12/2006 Bloggers’ History

Der National Trust ist eine gemeinnützige Organisation zum Schutz von Gebäuden und Landschaften in England, Wales und Nordirland, quasi die Verknüpfung von Kultur- und Naturdenkmälern. Der Trust besitzt eine große Zahl von Gebäuden und Landschaften und macht sie der Öffentlichkeit zugänglich, und diese Gebäude enthalten wiederum eine Reihe von Sammlungen, die sich zu insgesamt mehr als einer Million Objekten addieren – doch im heurigen Jahr startete der National Trust zusammen mit anderen Institutionen wie English Heritage völlig andere, besondere Sammlungsinitiative, nämlich „One Day in History“. Dabei wurde in großem Maßstab eine in Archiven übliche Sammlungsstrategie angewandt, nämlich der breite Querschnitt über einen Tag, der das regelmäßige Aufbewahren schmalerer Bestände ergänzen soll.
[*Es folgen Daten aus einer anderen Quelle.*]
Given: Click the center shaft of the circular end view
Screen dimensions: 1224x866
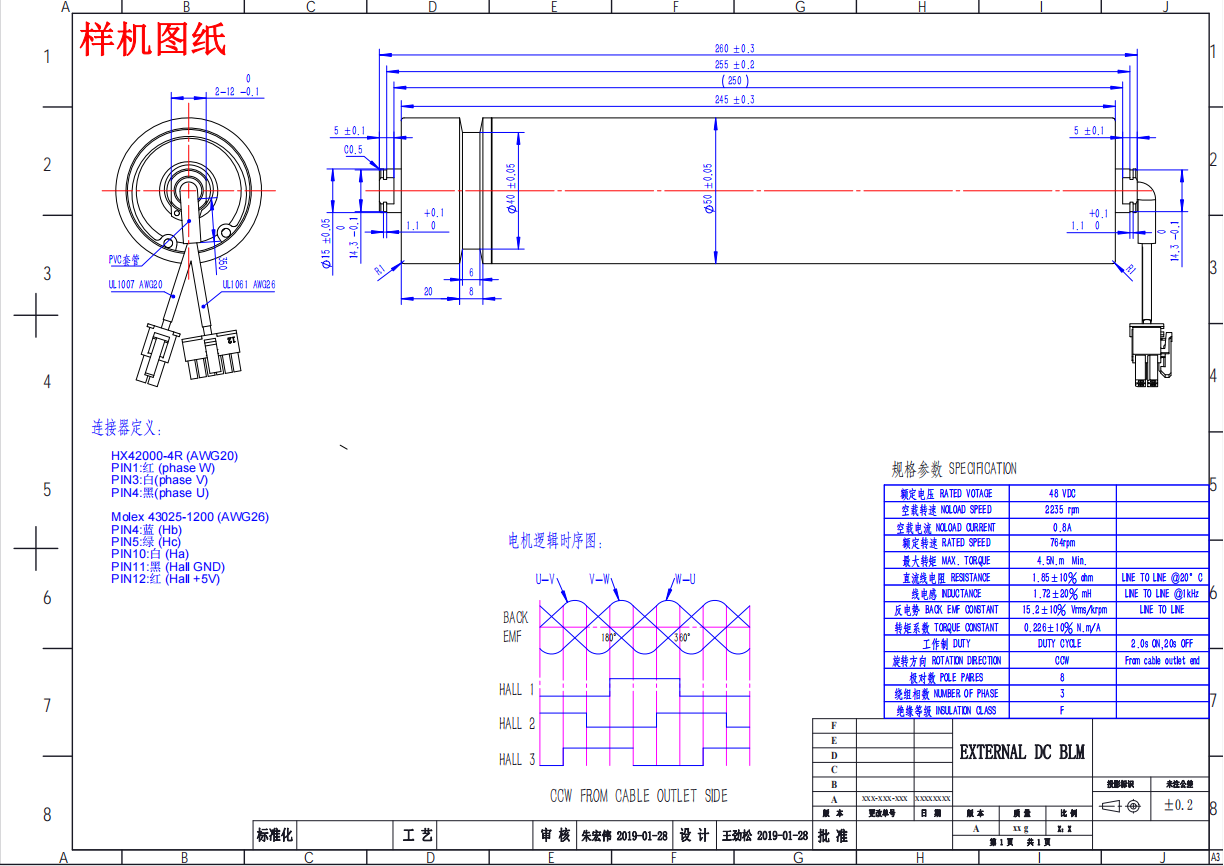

Möglichst viele Briten sollten nun darüber schreiben, was sie an einem bestimmten Tag erlebt (oder eben nicht erlebt) haben, um so ein möglichst umfassendes Bild vom Alltag zu Beginn des 21. Jahrhunderts zu erlauben. Als der „eine Tag in der Geschichte“ wurde der 17. Oktober 2006 ausgewählt. Jeder konnte auf der Projektwebsite einen „Tagebucheintrag“ von maximal 650 Worten liefern, der zusammen mit Autorenname und Region dort veröffentlicht wurde. Mehrere 10.000 Menschen nahmen teil und beschrieben ihren Tagesablauf. Die Sammlung wird schließlich, nach Abschluss der Erhebung, auch im Archiv der British Library aufbewahrt. Vorbild für das Erhebungsprojekt ist ein Archiv der Universität Sussex, das Material der Sozialforschungsorganisation Mass-Observation sammelt. Diese beobachtete von 1937 bis in die 50er Jahre hinein entsprechend dem Konzept einer „Anthropologie von uns selbst“ den britischen Alltag. Bei dem damaligen Alltagskulturprojekt waren jedoch professionelle Sozialforscher die Erhebenden, die in öffentlichen Versammlungen Alltagsverhalten und Konversationen dokumentierten. Zusätzlich gab es ein Panel von 500 Tagebuchschreibern und Personen, die – ähnlich dem aktuellen Projekt – einzelne Tage ihres Lebens dokumentierten und Fragebögen zum Alltagsleben beantworteten. Dem gegenüber basiert „One Day in History“ ausschließlich auf den via Web gelieferten Beiträgen der Leute selbst, ohne ein Dazwischenschalten professioneller Beobachter – eine Vorgangsweise, die erst durch die neuen Technologien in diesem Ausmaß möglich wird. Ob diese Möglichkeiten auch entsprechend brauchbares Material für historische und ethnographische Forschung liefern können, wird sich zeigen.